President Obama has had a heckuva December, especially considering how dismal his November was. Just a month after suffering a midterm-election drubbing, he has bounced back with a renewal of the Bush tax cuts, repeal of Don’t Ask, Don’t Tell, and now ratification of New START. Oh, and he also issued his AfPak review, which endorsed the counterinsurgency plan being implemented by General Petraeus.

It is hard to imagine a more skillful triangulation, offering something to both the right (tax cuts, toughness on the war effort) and the left (letting gays serve openly, passing an arms-control treaty). Actually, I’m not sure how left-wing even his liberal achievements are, since a number of conservatives (myself included) endorsed DADT repeal and New START passage. Considering that he is probably the most liberal occupant of the Oval Office, he has done a surprisingly good job of moving to the center, as witnessed by the Republican votes he has managed to garner on DADT and New START — votes that were notably absent when he rammed his health-care bill through Congress.

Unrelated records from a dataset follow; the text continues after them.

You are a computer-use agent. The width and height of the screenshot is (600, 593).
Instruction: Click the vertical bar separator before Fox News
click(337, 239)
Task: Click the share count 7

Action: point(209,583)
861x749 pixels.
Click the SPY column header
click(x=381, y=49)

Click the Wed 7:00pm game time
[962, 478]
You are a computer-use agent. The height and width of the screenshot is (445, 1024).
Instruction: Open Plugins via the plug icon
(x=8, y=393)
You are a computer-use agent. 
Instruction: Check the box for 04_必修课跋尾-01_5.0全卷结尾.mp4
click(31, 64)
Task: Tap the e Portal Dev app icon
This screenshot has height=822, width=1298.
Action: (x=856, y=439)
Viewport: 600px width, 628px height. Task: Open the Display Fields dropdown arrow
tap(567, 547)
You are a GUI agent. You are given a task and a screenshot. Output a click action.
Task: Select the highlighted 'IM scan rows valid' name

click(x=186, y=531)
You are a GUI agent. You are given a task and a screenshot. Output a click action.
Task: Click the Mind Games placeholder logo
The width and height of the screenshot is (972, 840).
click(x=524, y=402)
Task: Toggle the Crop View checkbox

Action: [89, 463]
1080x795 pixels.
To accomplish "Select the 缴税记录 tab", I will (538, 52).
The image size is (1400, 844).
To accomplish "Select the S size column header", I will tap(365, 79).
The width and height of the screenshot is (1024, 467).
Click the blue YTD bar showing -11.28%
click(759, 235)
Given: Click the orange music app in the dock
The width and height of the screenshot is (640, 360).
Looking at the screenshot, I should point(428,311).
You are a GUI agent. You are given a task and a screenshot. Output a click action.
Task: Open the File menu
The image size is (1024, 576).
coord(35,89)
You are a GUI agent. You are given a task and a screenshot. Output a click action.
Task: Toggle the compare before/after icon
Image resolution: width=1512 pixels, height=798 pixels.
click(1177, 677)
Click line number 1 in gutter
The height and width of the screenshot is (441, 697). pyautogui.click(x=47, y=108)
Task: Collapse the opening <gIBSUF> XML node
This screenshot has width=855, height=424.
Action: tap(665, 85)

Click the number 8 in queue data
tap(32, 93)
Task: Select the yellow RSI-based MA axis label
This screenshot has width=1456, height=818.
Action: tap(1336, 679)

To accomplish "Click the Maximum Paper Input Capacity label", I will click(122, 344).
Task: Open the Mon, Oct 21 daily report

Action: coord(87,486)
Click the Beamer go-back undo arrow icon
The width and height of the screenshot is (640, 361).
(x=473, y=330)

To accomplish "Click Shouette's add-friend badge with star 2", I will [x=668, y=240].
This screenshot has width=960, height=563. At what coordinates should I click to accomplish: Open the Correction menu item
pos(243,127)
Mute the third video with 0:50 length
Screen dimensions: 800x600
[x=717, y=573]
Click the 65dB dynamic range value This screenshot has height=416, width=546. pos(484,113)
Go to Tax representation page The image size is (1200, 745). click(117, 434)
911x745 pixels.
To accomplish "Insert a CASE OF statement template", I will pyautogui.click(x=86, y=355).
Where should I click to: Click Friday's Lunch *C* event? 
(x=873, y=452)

The biggest challenge for the president in the 684 days remaining until the 2012 election is to address the two biggest threats to our long-term well-being: the ballooning national debt and the anemic pace of economic growth. He needs to work with the GOP Congress to cut spending, which will alienate his Democratic base; the economy will, I assume, rebound more or less on its own barring any more onerous regulatory or tax bills from Washington.

As for foreign policy, his biggest challenges are to make sure that the military campaign in Afghanistan progresses and that Iraq does not regress. He has caught an extraordinarily lucky break thanks to the Stuxnet virus, probably engineered by the Israelis, which seems to have set the Iranian program back another year or two. That means it’s very unlikely that Iran will go nuclear before the 2012 election — a calamity for which Obama would shoulder the blame. The biggest threat he faces is an unexpected crisis: e.g., war on the Korean peninsula or between India and Pakistan or a devastating terrorist strike on the American homeland as a result of a security breakdown. Barring such a calamity, and notwithstanding his weak poll numbers, I’d say he is looking like a prohibitively strong candidate for re-election — especially because there is not an obvious candidate of stature in the Republican ranks.

But of course, it’s still early. It is salutary to recall that in December 1990, George H.W. Bush had considerably higher poll numbers than Obama has today — 61 percent for Bush vs. 46 percent for Obama.